When James "mad dog" Ellroy read there recently, the audience queued for his autograph and his big band play-list (Duke Ellington, Stan Kenton and Artie Shaw, since you asked). According to Thomas, the two most popular musicians that writers call on in their hour of need are Dylan and Costello - but the Chemical Brothers are gaining ground fast.

Anyone turning up on Tuesday, however, will be in for a surprise. This week's desert island author is the courtroom drama king John Lescroart (right), who will be strumming along to a few of his own tunes. "Rocky countryish" is how he describes them, "with lyrics you can understand, some place near Huey Lewis or the Eagles". The best-selling San Franciscan (who joins Danielle Steel, Richard North Patterson and Armistead Maupin in the city's hall of fame) pursued ambitions to become a singer-songwriter until the age of 30, when he finally decided no one was listening.

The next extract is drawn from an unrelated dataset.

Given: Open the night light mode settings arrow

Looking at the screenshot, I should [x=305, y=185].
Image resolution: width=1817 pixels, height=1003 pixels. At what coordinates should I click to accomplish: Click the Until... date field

A further 15 years of slog along the fiction trail finally paid off - the success of 1994's The Thirteenth Juror resulted in a $2.5m deal for his next two, Guilt and the forthcoming The Mercy Rule. His novels explore the fuzzy ethical edges of stark crimes - in the case of Guilt, uxoricide; with The Mercy Rule, patricide. Whether he should be allowed to sing live is up to you the jury.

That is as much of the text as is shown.